El presidente Correa, de hecho, lástima que lo hubiera hecho con tal ofuscación, mandó el mensaje de que las salvaguardias cambiarias que ha impuesto a los productos colombianos obedecen, no al lío diplomático, sino al serio problema económico que vive hoy Ecuador —que es real— y la imposibilidad que tiene de actuar con la tasa de cambio por la dolarización de su economía.
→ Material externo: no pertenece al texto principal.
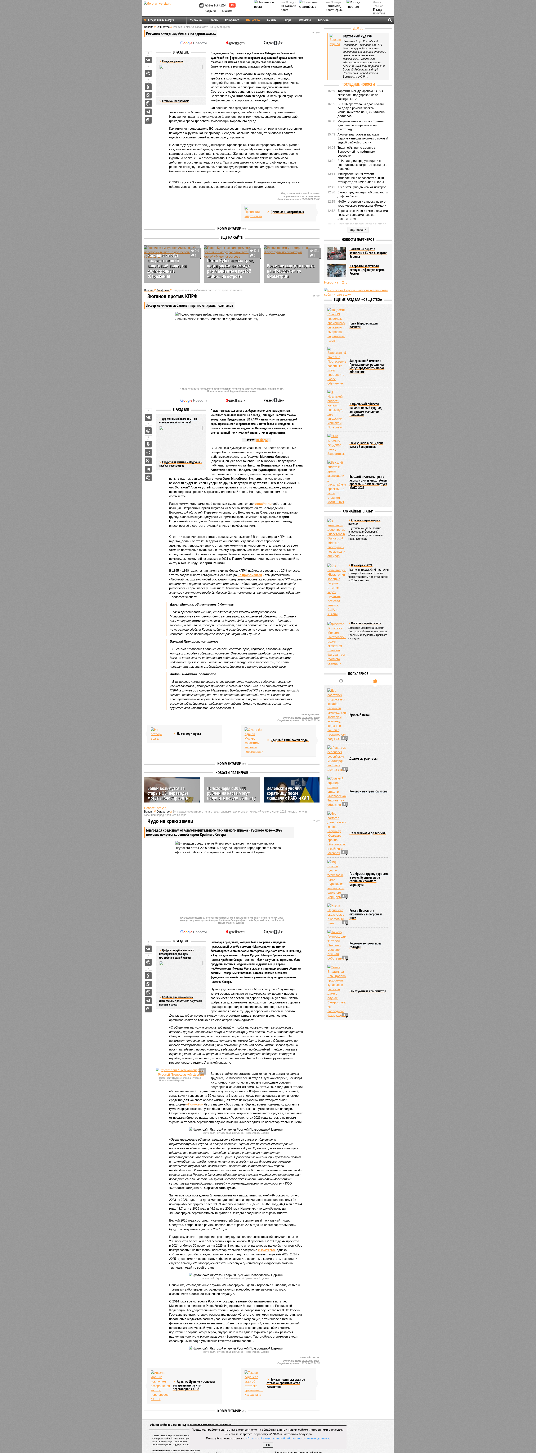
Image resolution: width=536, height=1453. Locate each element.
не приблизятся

Bien haríamos en cuando menos dar el beneficio de la duda a este argumento y entender que, como decía un economista en estos días, “con o sin bombardeo, tarde o temprano Ecuador se vería obligado a cerrar sus importaciones”.

Otro asunto que Colombia debería asumir con seriedad, aparte del lío diplomático, es el de los nacionales refugiados en Ecuador, que se calcula suman más de 90.000 y quienes ciertamente han recibido un tratamiento digno del gobierno ecuatoriano. Que Colombia se una a las labores de registro y apoyo a estos connacionales es una obligación y una manera de avanzar en un propósito común, tanto más en cuanto existe la amenaza latente de que el discurso anticolombiano tome vuelo y esta población termine perseguida.

Finalmente, y ya en el espacio político, es urgente que desde Colombia se detenga definitivamente y para siempre el discurso desafiante de que un bombardeo como el de marzo del año pasado se repetirá cada vez que sea necesario, contrariando todas las normas internacionales y dejando sin piso las excusas públicas que presentó el presidente Uribe junto con la promesa de no repetición. Es una locura que Rafael Correa amenace con una respuesta militar si se repite una acción similar, pero también lo es seguir repitiendo que Colombia está lista para emularla.